THE PROBLEM ->
Write out, word for word, the portion of the Mac-wiping instructions below starting with "On Snow Leopard, you" and going on through "and Disk Utility.".

Segment Start: EXCERPTED PASSAGE

On Snow Leopard, you would need to boot from an external OS to wipe the drive.
On Mountain Lion (or Lion), the system makes a recovery HD so you can self-wipe the Mac. This is a much, much faster and easier task, so I recommend you upgrade first and then do the wiping using a recovery boot and Disk Utility.
I personally would do these steps (and you could skip the first three steps if you wish since things are going to get erased later whether you clean up first or not):
- Make a new admin account on Snow Leopard - call it Apple or something generic and set it to be the account that logs into the Mac.
- Log out of all accounts and reboot
- Delete your account and let the system do a quick delete of the content
- Install Lion or Mountain Lion
- Install updates to the OS and then shut down the Mac
- Reboot into OS X Recovery - hold down Command-R during startup
- Use Disk Utility to do a seven pass erase or whatever level of wiping you prefer.
- Quit Disk Utility to go back to the main Recovery menu
- Reinstall your OS on the cleanly wiped drive from the main menu
- Power off the Mac once the OS has been installed so that the buyer gets that "Welcome to the Mac" experience but no chance to recover your files or data
If I were doing erasing of a personal Mac, I would do a one pass zero and then enable FileVault on Mountain Lion. That would take the zeroes and then encrypt each block securely - so that no two blocks would be identical on the drive. If there were work data, I might repeat zeroing it and turning on a second File Vault pass or follow whatever policy work approves for disposal of confidential data. In reality, anyone that wants to recover data from a one pass write of zeroes needs to take the drive apart in a clean room and image it with some high priced tools, so scrambling things with FileVault seems like enough overkill to me.
Also, you might look here for answers and comments on selling a Mac with software that is licensed for download like Lion and Mountain Lion - most people ask the seller for an email and gift the purchase to them so that the buyer has a legitimate copy. My steps above won't keep your Apple ID on the Mac and the intaller self-deletes itself, so at worst, the seller could undelete that one file and recover the Apple ID email you used. To counter that, you could boot into recovery after the OS was installed and wipe the free space using Disk Utility.

Segment End: EXCERPTED PASSAGE
Segment Start: SOURCE INFORMATION

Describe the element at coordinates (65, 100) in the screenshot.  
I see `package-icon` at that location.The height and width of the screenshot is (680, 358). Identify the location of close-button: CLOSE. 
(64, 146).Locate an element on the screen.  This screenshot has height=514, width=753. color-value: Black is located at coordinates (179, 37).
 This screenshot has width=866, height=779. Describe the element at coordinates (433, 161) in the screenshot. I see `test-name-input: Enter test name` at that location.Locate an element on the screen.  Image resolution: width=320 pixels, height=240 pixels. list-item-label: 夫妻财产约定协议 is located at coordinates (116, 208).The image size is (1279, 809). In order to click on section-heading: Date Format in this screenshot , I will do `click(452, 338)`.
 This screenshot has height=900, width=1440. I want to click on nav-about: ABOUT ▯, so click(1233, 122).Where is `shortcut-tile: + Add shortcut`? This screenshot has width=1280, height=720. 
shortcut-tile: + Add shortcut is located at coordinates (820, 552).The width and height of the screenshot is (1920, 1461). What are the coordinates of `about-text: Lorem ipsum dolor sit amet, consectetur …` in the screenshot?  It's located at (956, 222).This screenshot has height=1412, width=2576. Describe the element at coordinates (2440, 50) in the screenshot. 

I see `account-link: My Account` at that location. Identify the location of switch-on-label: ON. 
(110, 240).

Segment End: SOURCE INFORMATION

PROBLEM SOLUTION ->
On Snow Leopard, you would need to boot from an external OS to wipe the drive.
On Mountain Lion (or Lion), the system makes a recovery HD so you can self-wipe the Mac. This is a much, much faster and easier task, so I recommend you upgrade first and then do the wiping using a recovery boot and Disk Utility.